与空白(0％亚油酸)相比，亚油酸浓度0.1％(w/v)产生显著更高的摄入量。存在更高浓度变得遭厌恶/不利的趋势，与空白(0％亚油酸)相比摄入量减少，显示猫能够尝出亚油酸。

实施例7

确定猫对月桂酸反应的喂食试验

一个猫用凝胶板用来在单次暴露中比较一系列月桂酸浓度的适口性。剂量反应测试5种浓度的月桂酸，范围从0.05％月桂酸至1％月桂酸。全部产品(包括空白，0％月桂酸)均含有25mM L-组氨酸作为可摄入/阳性促味剂以增加基准线凝胶摄入量，这使得鉴定月桂酸浓度的潜在不利影响成为可能。

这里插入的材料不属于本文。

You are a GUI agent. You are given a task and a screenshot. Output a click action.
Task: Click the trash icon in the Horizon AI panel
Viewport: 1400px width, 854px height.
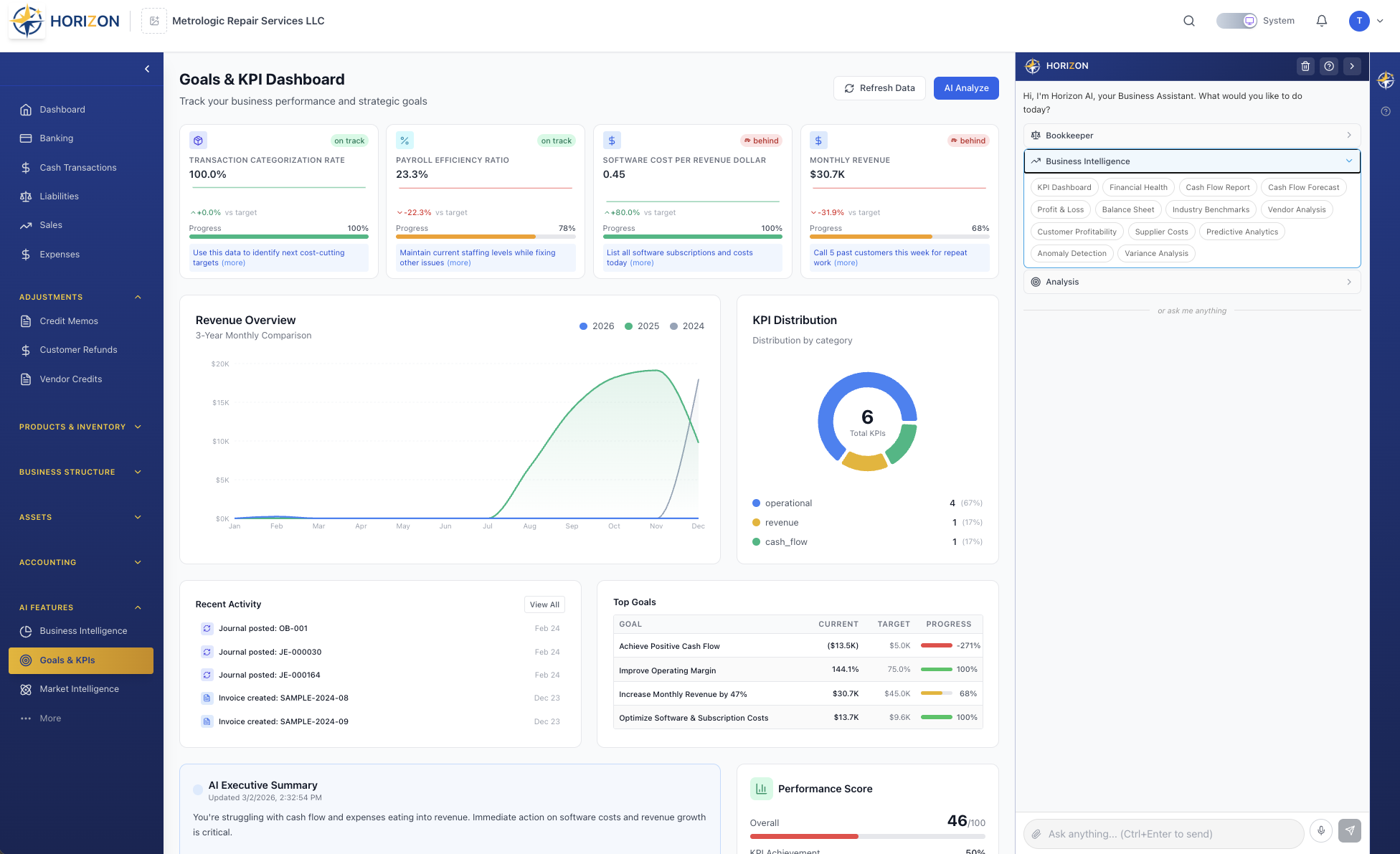tap(1305, 66)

总体与空白(0％月桂酸)相比，月桂酸浓度0.1％产生最高的摄入量。但是，与空白(0％月桂酸)相比，测试的最高浓度0.6％和1％月桂酸显著地遭厌恶/不利，这也显示猫能够尝出月桂酸。

实施例8

确定猫对棕榈酸的反应的喂食试验

一个猫用凝胶板用来在单次暴露中比较一系列棕榈酸浓度的适口性。剂量反应测试5种浓度的棕榈酸，范围从0.05％棕榈酸至1％棕榈酸。全部产品(包括空白，0％棕榈酸)均含有25mM L-组氨酸作为可摄入/阳性促味剂以增加基准线凝胶摄入量，这使得鉴定棕榈酸浓度的潜在不利影响成为可能。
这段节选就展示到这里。